### [Extrait fourni]
^^^^^^^^

Par conclusions du 21 novembre 2013 auxquelles il y a lieu de se référer, la SA BNP PARIBAS LEASE GROUP demande à la cour de confirmer le jugement déféré, de condamner M. X. aux dépens y compris ceux de la procédure de référé sursis ainsi qu'à lui payer la somme de 3.000 euros en application de l'article 700 du code de procédure civile, subsidiairement sur son appel provoqué, de condamner la SAS PARITEL TELECOM à lui payer la somme de 8.603,27 euros avec intérêts au taux légal à compter de l'arrêt à intervenir et de la condamner aux dépens ainsi qu'au paiement d'une somme de 3.000 euros en application de l'article 700 du code de procédure civile.
Par conclusions du 26 novembre 2013 auxquelles il y a lieu de se référer, la SAS PARITEL TELECOM demande à la cour de rejeter l'appel, de débouter M. X. de ses demandes, fins et conclusions, de confirmer le jugement déféré, de condamner M. X. à lui payer la somme de 2.500 euros en application de l'article 700 du code de procédure civile, et de rejeter l'appel provoqué formé à titre subsidiaire par la SA BNP PARIBAS LEASE GROUP.

^^^^^^^^

### [Consignes]
1. D'après l'extrait fourni, quelle somme la SAS PARITEL TELECOM réclame-t-elle à M. X. en application de l'article 700 du code de procédure civile ?
2. Présentez sous forme de liste le paragraphe de l'extrait fourni qui commence par « Par conclusions du 26 novembre 2013 », en conservant l'essentiel de ses informations.

^^^^^^^^

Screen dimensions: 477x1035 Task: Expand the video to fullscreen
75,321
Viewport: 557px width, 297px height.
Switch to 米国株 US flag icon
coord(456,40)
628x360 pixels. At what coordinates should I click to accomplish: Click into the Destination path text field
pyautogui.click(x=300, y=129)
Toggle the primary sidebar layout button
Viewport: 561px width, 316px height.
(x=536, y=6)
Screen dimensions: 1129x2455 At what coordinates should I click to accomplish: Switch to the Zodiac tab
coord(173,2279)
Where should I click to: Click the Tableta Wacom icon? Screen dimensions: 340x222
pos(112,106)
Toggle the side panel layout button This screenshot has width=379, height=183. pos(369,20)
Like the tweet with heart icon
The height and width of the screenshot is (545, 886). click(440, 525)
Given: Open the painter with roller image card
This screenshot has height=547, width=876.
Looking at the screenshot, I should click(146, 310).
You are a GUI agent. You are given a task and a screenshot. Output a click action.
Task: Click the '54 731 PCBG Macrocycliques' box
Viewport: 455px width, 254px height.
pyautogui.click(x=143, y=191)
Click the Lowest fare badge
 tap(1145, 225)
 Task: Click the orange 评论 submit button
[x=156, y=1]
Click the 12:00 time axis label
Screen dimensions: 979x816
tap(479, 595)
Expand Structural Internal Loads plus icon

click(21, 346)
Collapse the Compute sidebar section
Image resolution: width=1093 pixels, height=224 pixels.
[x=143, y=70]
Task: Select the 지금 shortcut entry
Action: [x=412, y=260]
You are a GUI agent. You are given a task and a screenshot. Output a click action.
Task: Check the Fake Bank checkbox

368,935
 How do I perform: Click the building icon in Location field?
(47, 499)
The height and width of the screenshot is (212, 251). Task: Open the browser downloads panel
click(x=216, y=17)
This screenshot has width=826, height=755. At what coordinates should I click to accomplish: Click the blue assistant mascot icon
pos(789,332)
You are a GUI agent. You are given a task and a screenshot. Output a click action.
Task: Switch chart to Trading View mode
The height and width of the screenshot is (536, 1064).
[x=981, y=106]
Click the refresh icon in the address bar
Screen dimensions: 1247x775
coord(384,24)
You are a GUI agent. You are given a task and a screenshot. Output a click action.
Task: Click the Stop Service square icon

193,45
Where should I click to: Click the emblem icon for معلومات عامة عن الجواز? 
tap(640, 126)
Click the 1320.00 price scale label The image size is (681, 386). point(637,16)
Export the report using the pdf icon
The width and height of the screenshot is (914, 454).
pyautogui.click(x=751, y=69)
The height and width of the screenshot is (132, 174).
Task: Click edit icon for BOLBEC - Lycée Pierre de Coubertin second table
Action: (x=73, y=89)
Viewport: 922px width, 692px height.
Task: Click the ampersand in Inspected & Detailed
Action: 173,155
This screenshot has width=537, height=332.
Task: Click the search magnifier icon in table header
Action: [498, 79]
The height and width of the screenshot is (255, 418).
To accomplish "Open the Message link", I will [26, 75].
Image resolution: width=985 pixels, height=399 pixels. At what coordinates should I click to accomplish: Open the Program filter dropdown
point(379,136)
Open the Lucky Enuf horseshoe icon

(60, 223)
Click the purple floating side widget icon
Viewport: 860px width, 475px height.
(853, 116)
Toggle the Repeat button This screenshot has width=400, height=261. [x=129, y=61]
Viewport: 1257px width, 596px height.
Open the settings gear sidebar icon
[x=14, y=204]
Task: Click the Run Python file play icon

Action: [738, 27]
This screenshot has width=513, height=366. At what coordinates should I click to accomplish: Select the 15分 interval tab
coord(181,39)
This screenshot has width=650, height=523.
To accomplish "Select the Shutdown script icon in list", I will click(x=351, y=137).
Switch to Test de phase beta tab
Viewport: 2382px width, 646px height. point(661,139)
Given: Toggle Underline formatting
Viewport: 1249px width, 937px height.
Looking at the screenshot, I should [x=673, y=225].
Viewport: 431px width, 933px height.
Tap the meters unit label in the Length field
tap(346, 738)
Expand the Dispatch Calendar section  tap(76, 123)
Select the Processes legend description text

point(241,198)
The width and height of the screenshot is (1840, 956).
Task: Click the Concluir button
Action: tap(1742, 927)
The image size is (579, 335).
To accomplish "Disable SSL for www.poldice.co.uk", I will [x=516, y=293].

^^^^^^^^

### [Corrigé des exercices]
1. La somme de 2.500 euros.

2.
Par conclusions du 26 novembre 2013, la SAS PARITEL TELECOM demande à la cour de :
- rejeter l'appel ;
- débouter M. X. de ses demandes, fins et conclusions ;
- confirmer le jugement déféré ;
- condamner M. X. à lui payer 2.500 euros en application de l'article 700 du code de procédure civile ;
- rejeter l'appel provoqué formé à titre subsidiaire par la SA BNP PARIBAS LEASE GROUP.